Casiers de pêche : un art qui se perd

Casiers de pêche : un art qui se perd

Ar zot, pwason pa gagn sape. Eux, ceux sont les artisans qui fabriquent des casiers de pêche en fer. Direction Trou-d’Eau-Douce pour découvrir cet art. D’autant plus que les artisans qui le pratiquent se font de plus en plus rares.

Casiers de pêche

Bruno Grande-Oreille, tressant l’ouverture du casier.

Autour de lui des rouleaux de fil de fer tordus et couverts d’une matière graisseuse et noirâtre. Et pourtant, de ses mains et avec une impressionnante dextérité, tel un artiste, Bruno Grande-Oreille va les transformer en casiers de pêche.

« C’est un métier que mes frères et moi-même avons appris de notre père (…) J’ai commencé avec quelques commandes avant d’en faire mon gagne-pain  », explique-t-il, en ajoutant que seuls lui et son frère continuent à pratiquer ce métier dans la famille. En effet, ils ne sont plus nombreux à le faire, de manière générale. En plus de cela, ceux qui fabriquent ces casiers ne sont plus vraiment jeunes. Ainsi, la question de la relève se pose.

Les enfants de Bruno Grande-Oreille se sont tournés vers d’autres secteurs professionnels, forts d’un certain niveau d’éducation. Notre interlocuteur, lui, n’avait pas trop le choix. En effet, la mer et la fabrication de casiers étaient les seules options pour lui quand sa famille n’a plus eu les moyens de l’envoyer à l’école.

Aujourd’hui âgé de 58 ans et avec des décennies d’expérience dans la fabrication de casiers, Bruno Grande-Oreille s’est habitué au fait d’avoir du cambouis plein les mains. Avec rigueur, force et courage, il tresse les fils, les nettoie et les tisse.

Travail de longue haleine

Un casier de pêche, explique-t-il, prend environ quatre jours à assembler et est composé de quatre parties : le haut, le bas, les côtés et l’ouverture. Chaque pièce est construite individuellement. Il faut tout d’abord défaire de longs rouleaux de royar pour en extraire les fils de fer. Ensuite, ces derniers sont frisés et doivent être tendus droit avant d’être tressés.
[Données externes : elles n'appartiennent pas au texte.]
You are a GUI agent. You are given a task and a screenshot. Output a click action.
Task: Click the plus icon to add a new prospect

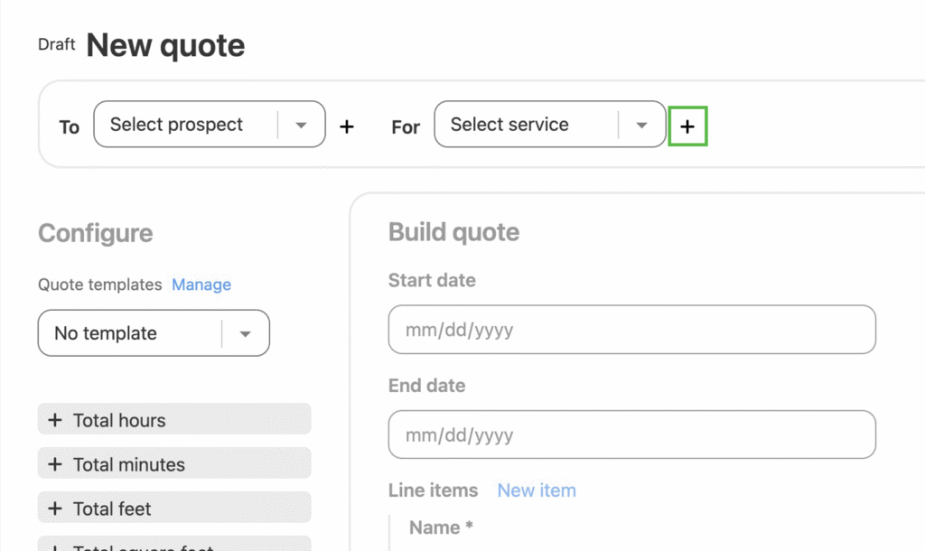click(346, 127)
Bruno ajoute que cette préparation prend environ deux jours, en fonction du nombre de casiers voulus.

Ce n’est qu’à partir de ces matériaux préparés que les pêcheurs commencent le tissage. « En raison des fils qui tournoient dans tous les sens, une seule personne peut travailler sur une pièce  », explique notre interlocuteur. C’est souvent au ras du sol, le dos courbé, qu’ils construisent les casiers. Une position inconfortable qui vaut à notre interlocuteur des maux de dos et le besoin de prendre des pauses régulières pendant le tissage. Chaque casier complété lui rapporte environ Rs 2 500 et le produit peut avoir une durée de vie de six mois à un an.

Casiers de pêche

Jean-Robin Grande-Oreille, tressant le bas et le haut du casier en fer.

La perte d’un art

Pour Jean-Robin Michel, cela ne s’arrête pas seulement au tressage, mais s’étend aussi à la pêche en mer. « Il faut savoir où placer ces casiers. »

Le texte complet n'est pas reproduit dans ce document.